Tuesday, 10 March 2015

SDL Studio CU8: Conflict between “Update Main Translation Memory” batch task and “Add as New Translation” function

With the cumulative update 8 for SDL Studio 2014, the batch task “Update Main Translation Memory” offers new functionalities and, above all, a new default setting which may change the way translators work.


New options for the “Update Main Translation Memory” batch task and new default setting

In the batch task prior to CU8, it was possible to “Always add new translation units” so that existing translation units with the same source segment remained in the memory and were not overwritten when the target segment differed. In this case, Studio created a duplicate translation unit.

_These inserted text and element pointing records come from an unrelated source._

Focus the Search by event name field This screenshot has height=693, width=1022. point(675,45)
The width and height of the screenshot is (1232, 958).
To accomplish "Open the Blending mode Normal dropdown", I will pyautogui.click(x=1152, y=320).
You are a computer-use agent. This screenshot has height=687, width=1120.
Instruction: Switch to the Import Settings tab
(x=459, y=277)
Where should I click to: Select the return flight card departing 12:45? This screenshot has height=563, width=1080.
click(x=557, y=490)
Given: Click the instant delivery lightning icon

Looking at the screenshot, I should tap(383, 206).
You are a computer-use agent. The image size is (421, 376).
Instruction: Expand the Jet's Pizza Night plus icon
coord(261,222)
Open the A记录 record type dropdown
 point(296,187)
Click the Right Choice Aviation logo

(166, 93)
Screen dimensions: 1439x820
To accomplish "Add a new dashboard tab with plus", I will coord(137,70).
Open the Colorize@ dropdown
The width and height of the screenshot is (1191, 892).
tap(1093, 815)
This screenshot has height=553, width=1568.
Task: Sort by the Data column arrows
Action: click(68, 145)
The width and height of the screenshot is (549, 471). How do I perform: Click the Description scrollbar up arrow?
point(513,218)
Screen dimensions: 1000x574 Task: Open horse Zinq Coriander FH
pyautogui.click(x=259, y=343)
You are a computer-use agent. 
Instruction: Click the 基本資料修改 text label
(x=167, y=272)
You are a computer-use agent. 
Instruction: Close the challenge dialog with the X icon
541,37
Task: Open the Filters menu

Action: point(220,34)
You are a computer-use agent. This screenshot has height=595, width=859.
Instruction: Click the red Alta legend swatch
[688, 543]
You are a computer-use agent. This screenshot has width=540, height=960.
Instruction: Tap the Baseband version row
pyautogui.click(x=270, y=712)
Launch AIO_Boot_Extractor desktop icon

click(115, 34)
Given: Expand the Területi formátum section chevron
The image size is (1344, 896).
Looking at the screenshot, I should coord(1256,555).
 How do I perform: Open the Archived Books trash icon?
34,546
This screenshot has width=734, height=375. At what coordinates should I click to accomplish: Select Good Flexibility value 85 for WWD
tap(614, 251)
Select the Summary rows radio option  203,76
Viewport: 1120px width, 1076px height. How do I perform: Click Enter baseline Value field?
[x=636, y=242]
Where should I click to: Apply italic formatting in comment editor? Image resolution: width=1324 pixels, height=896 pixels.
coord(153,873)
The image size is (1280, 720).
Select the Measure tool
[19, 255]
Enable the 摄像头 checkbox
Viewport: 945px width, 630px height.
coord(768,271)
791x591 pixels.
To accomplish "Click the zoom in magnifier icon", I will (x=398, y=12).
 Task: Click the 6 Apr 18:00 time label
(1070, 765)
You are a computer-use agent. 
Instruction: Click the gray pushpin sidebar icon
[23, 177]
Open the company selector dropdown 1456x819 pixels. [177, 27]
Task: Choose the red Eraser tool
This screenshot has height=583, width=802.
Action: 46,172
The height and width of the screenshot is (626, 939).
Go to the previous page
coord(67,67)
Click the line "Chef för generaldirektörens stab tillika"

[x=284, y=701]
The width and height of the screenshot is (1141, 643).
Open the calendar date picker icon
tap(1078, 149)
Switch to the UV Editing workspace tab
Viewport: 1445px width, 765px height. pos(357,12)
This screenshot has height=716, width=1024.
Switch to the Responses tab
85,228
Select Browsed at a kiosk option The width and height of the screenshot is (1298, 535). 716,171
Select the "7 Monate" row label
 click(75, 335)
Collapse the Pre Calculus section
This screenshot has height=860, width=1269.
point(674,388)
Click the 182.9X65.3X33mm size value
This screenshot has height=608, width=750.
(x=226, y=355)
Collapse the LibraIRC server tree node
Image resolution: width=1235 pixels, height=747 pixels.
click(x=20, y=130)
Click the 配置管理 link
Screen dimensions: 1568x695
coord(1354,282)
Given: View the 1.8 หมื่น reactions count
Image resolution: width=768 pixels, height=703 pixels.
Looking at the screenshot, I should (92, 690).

Now, when you want to update a segment in the TM where the source is identical but the target is different in the sdlxliff file, it is possible to:
  • “Add new translation units”: a duplicate translation unit will be created. This is equivalent to the old option “Always add new translation units” in the former version.
  • Overwrite existing translation units: all existing translation units with the same source segment will be systematically deleted and replaced by the one in the sdlxliff. This option is the new default setting for the batch task.
  • Leave translation units unchanged: the batch task will only add translation units if the source segment is a new translation in the TM.
  • Keep most recent translation units: the last modification date of all existing translation units with the same source segment will be compared with each other, and the newest unit will remain in the TM. All others will be deleted.
The old behavior –only one translation unit is overwritten when duplicates are present – is no longer available. Either you overwrite all TUs which have the same source and keep only one, or don’t update any existing TUs at all.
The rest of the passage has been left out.